In brief
- Solana Labs revealed a mobile platform called SMS and an Android smartphone device today.
- Decrypt spoke with Solana co-founder Anatoly Yakovenko after the event.
Solana‘s teasers leading up to yesterday’s “SMS” event suggested something to do with mobile, but few could have imagined the twist that was announced in New York City. Yes, Solana Labs has built a mobile software platform… but it’s also releasing a smartphone.
Solana Labs revealed yesterday the Solana Mobile Stack (SMS) software kit, which provides tools for developing native Android mobile apps, walls, and games, and also includes a decentralized app store. The company also revealed the Saga, a powerful Android smartphone that will be released in early 2023.
Anatoly Yakovenko, co-founder of Solana and CEO of Solana Labs, told Decrypt that his team has been working on the SMS push for about five months, and the hardware itself for a bit longer. But the idea of improving Web3 access and functionality on mobile has been in his head for years, particularly given his past experience as a Qualcomm engineer.
“What does it look like with 1 billion people using it [crypto]? What do you imagine? It’s in this device—the device you use everyday,” he said, holding up the Solana Saga prototype. “That has to be your hardware wallet. That’s just something that we always felt.”
Yakovenko said the idea went from concept to reality once he met Jason Keats, founder and “Chief Hooligan” at OSOM Products. Keats was previously the R&D head at Essential, a startup that made its own Android phone, and OSOM will be doing much the same: the previously announced OSOM OV1 will now be rebranded as the Solana Saga.
It’s a powerful device. The sizable Android handset will feature a Qualcomm Snapdragon 8+ Gen 1 processor, a 6.67″ OLED display, 12GB of RAM, and 512GB of internal storage. Given the chance to briefly hold the phone, we can say it very much looks and feels like a premium Android phone that you’d find from Google or Samsung, with a dash of iPhone-like minimalism.
“It’s a pretty freakin’ cool device,” Yakovenko said. He added with a laugh, “Don’t drop it.”
Android runs on more than 3 billion devices around the world, so why build a new phone specifically for the Solana ecosystem?

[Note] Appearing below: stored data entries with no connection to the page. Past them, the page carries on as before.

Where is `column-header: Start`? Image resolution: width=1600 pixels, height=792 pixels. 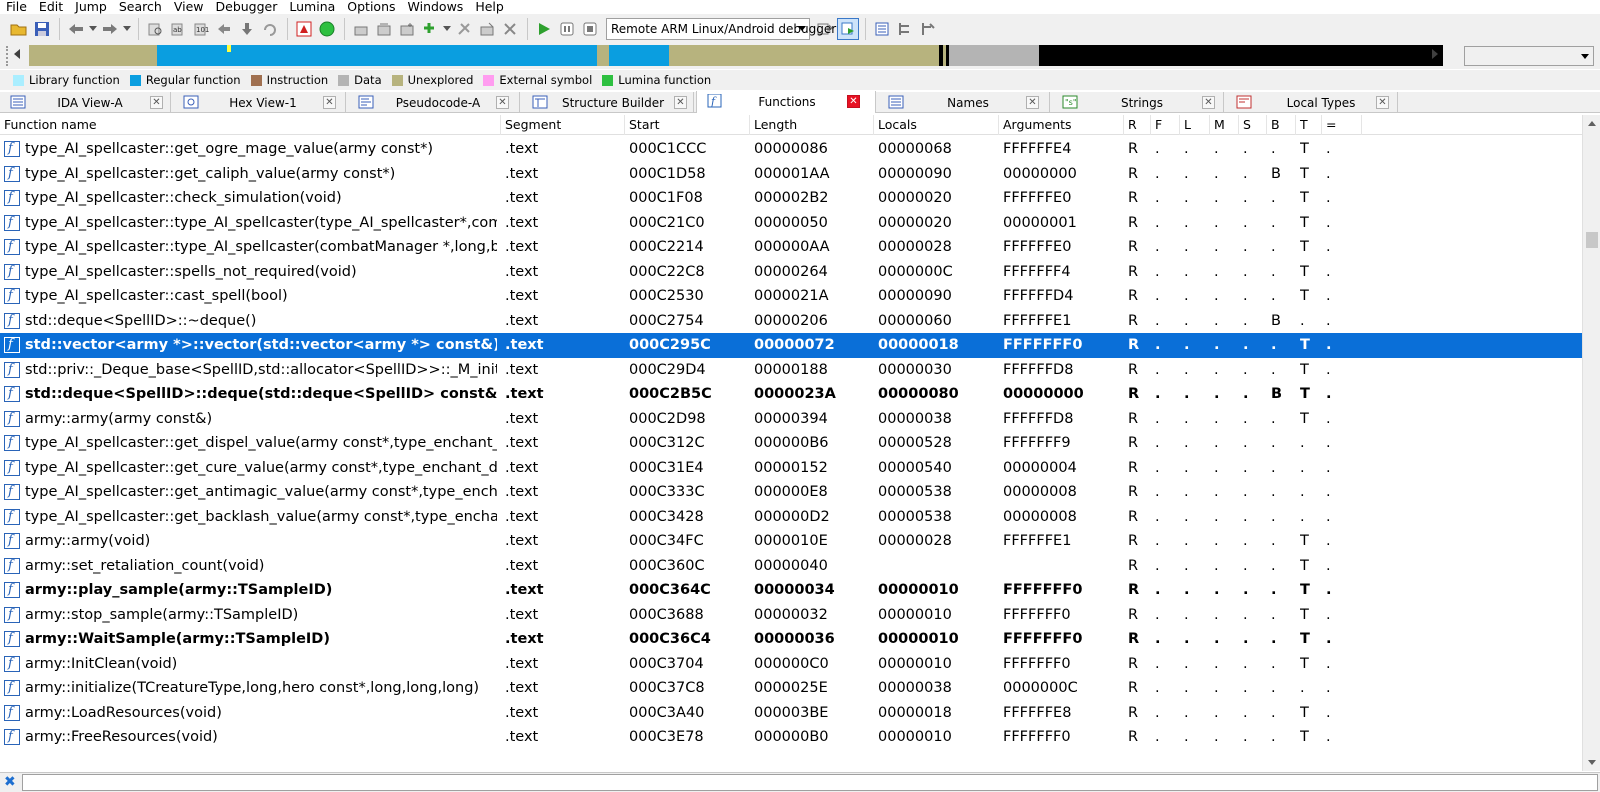 column-header: Start is located at coordinates (688, 125).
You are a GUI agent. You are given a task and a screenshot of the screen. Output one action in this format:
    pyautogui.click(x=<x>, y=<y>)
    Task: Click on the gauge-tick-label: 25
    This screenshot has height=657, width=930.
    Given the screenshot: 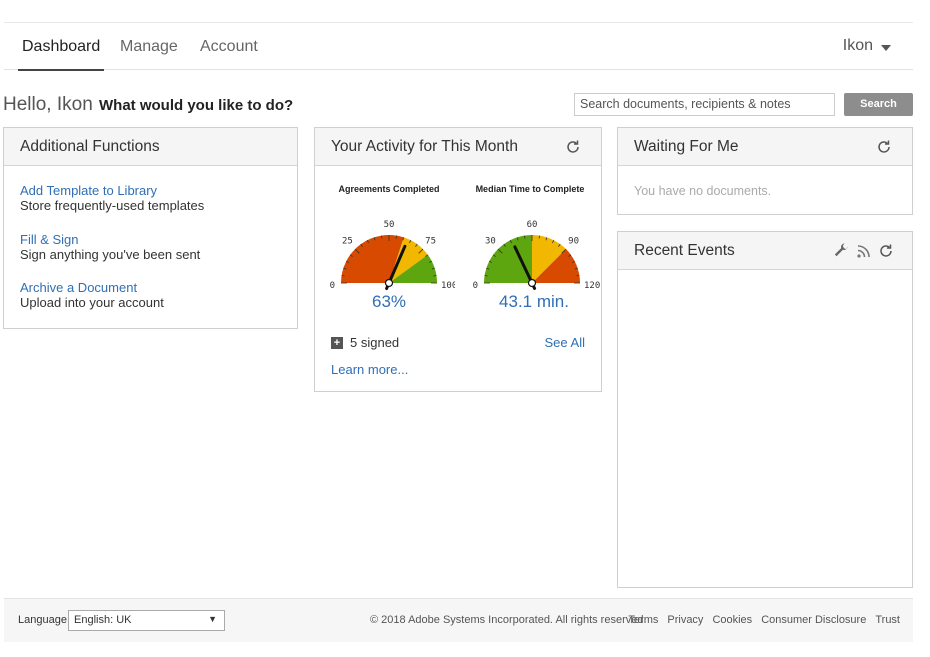 What is the action you would take?
    pyautogui.click(x=348, y=241)
    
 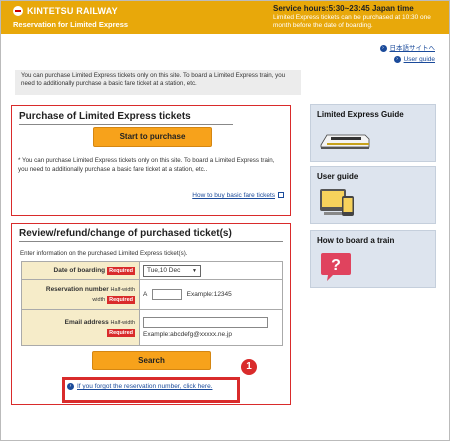 I want to click on logo: KINTETSU RAILWAY, so click(x=66, y=11).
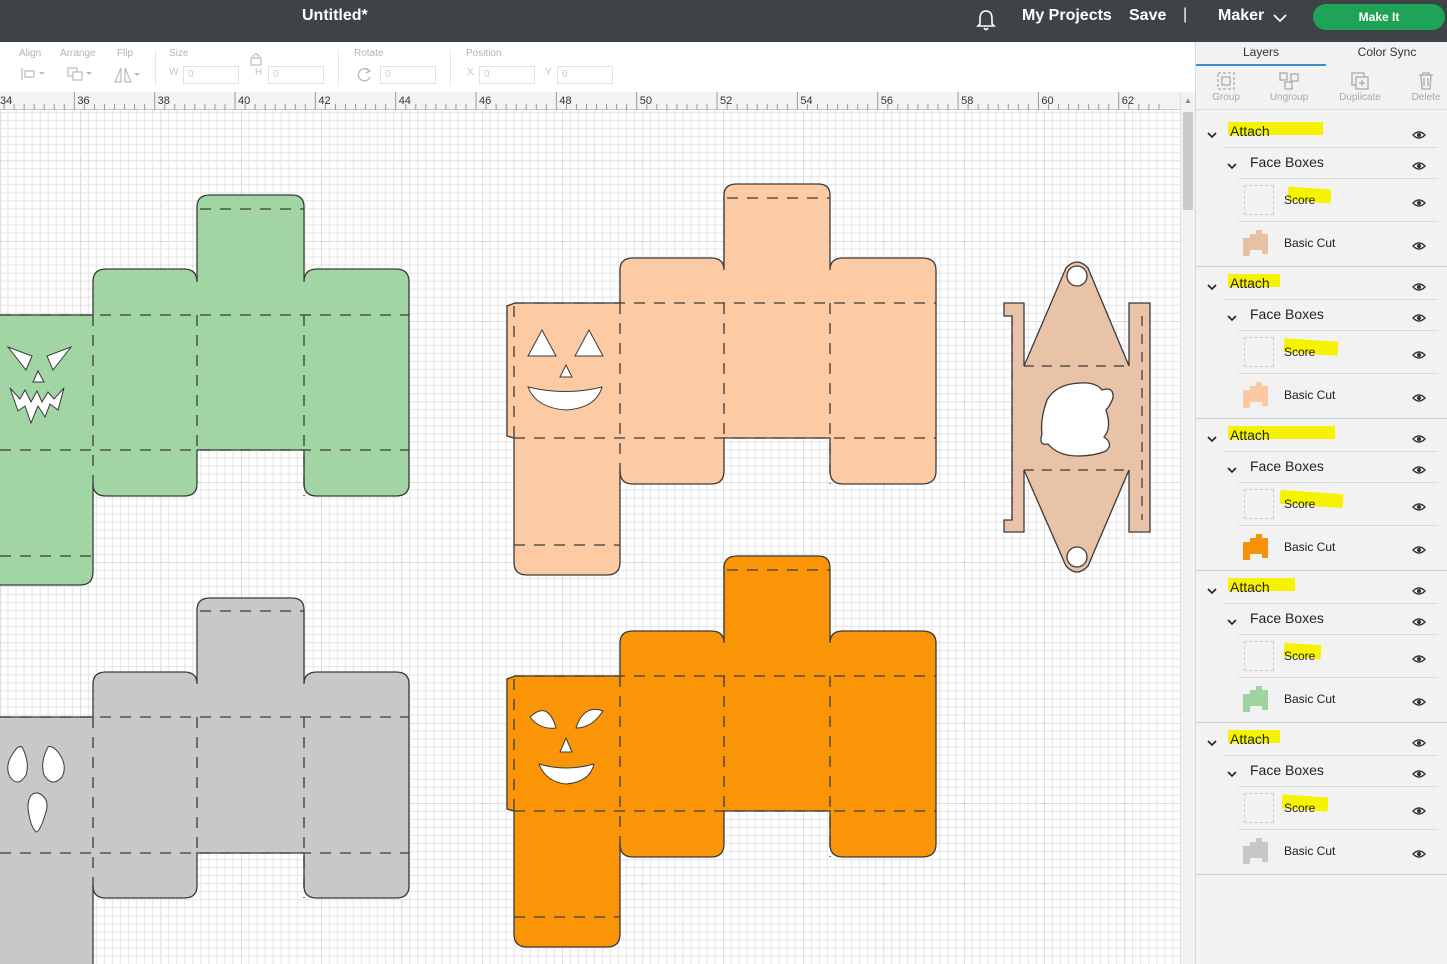 The image size is (1447, 964). Describe the element at coordinates (1360, 89) in the screenshot. I see `duplicate-button: Duplicate` at that location.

Yakovenko said that the device—which is estimated to sell for $1,000—will represent the gold standard for a Web3-centric smartphone, and showcase the full array of capabilities of the Solana Mobile Stack.
“Every developer that I talked to—we talked to them about mobile strategy, and how to grow to most of the rest of the world,” he said. “There’s a lot of friction in the App Store. When devs tell me that, I kind of start pacing around the room trying to figure out how to help them. It just feels like a natural opportunity to build a Web3-facing app store and Web3 device.”
He said that while other Android devices can adopt the full Solana Mobile Stack or even parts of it, the Solana Saga will give users and developers the complete experience with top-tier specs. And the Saga is not just meant as a secondary device: it’s a robust smartphone with the full suite of Google apps and services, like most other popular Androids.
“I think it’s important to have a flagship [phone] that shows that this is a full integration,” Yakovenko added. “This is the best version of it.”
Besides, it’s not a given that other Android devices will adopt Solana Mobile Stack. It’s an open-source platform and the aim is widespread adoption, so Solana Labs hopes to see every major manufacturer integrate it. However, phone makers will need to put in the work to support this crypto software—a relatively niche and often-controversial thing.
“If we start succeeding, then I think the dominoes will start falling in terms of crypto adoption in both of those companies,” he said, when asked about SMS on Samsung and Google devices.
What about Apple’s iPhone and the iOS ecosystem, though? Unlike Android, which has been forked and adapted for any number of devices, Apple keeps a tight lock on iOS.
Yakovenko noted that Apple’s recent WWDC 2022 conference showcased zero tools related to crypto. The Mobile Wallet Adapter feature of SMS isn’t limited to Android, and can work with other mobile and PC platforms, but Apple’s restrictive ecosystem may limit how smoothly Solana mobile applications can work on iOS devices.
“Those protocols can definitely be ported to iOS,” he explained, “but without the help of Apple and true integration into the secure element [hardware] that they use, I think it’s gonna be really, really tough to get a true Apple Pay-like experience for crypto.”
Whether Solana Labs can get Apple or even top Android makers onboard with SMS remains to be seen, but Yakovenko described it as mission critical to bringing the world into crypto.
“It’s just a matter of them deciding that crypto is important enough,” he said. “From my point of view, we could be very successful in enabling a billion users to self custody just by changing the minds of those folks.”